The flea that transmits the killer myxi lives in the rabbits burrows and with the ? weather the rabbit has lived more of his time out in the open so remaining free from illness. The rabbit is a fine source of meat and on the continent is eagerly sought after. His jacket that my family dealt with was hung on a nail and dried then packed into bales and John Jempson organised lorries to take them abroad. An large percentage went to Lokeron in Belguim They were then boiled in large vats to remove all the fat. This fat was sent to Germany where it was refined into the finest lanolin to be used in lipstick and face cream. There the very best were graded out and the pelts used for fur gloves. The rest were placed in a large cage wheel like the kind you see in a hamster cage. They were then tumbled for twelve hours in sawdust to remove all the water. The product that the tumbling did was a soft pliable clean felt. They are then taken to an operator sitting at a bench ran each one over a revolting blade and cut all the long guard hair off. This hair was sold to weave into strands and one of the finished results with it mixed with sheeps wool is Harris Tweed. With the long guard hair removed the skin is then passed to another operator who shears all the soft under hair off. This is used to make felt. Fifty years or more ago every man wore a hat all the uniforms of bus drivers, Policemen and all the armed forces had uniforms made of rabbit fur, now it is mainly used in the form of felt for billiard table tops. The very best of the felt, those that showed no blue marks on the skin were sent to be turned and turned into the finest parchment leather for book binding.

Once the finest would have been cut into long thin threads and called cut gut, used by doctors to sew up cuts and wounds. The remnants are all shredded and used to make a thin board that is resistant to heat and ballet proof. The tails are put on sticks of wood and used to pollinate plants in green houses. A long time ago now they were also used to make powder puffs for ladies . Any feet on a pelt were cut off and sold as lucky charms on key ring fobs. The six longest whisker of the rabbit is pulled out and sent to Japan where girls with very long finger nails filled into groves sort and grade them to make paint brushes for artists. Any rubbish on the floors is swept up and sold to the Dutch as fertilizer in their glass houses. That is practically all I know of the mystery animal pictured in last months” Rye’s Own” but then who am I to doubt the expert at Rother.

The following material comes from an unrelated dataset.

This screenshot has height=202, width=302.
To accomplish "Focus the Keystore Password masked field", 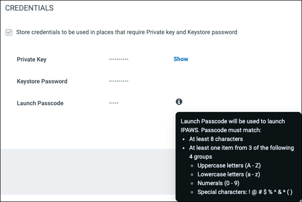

That concludes what I know of an animal that has it pretty well his own way for the last two years with mild winters and little myxi I told you all that August was the last change of my real hot summer weather. Well look at the out come winter dark some days at 9pm and the wind. Then the other night on the television a woman tells us that this year is the sunniest and warmest year on record. Querying this I was informed that taking January, February into account it is! The early months this year was warmer than usual but the sun they must have recorded that a good 20,000 feet above me.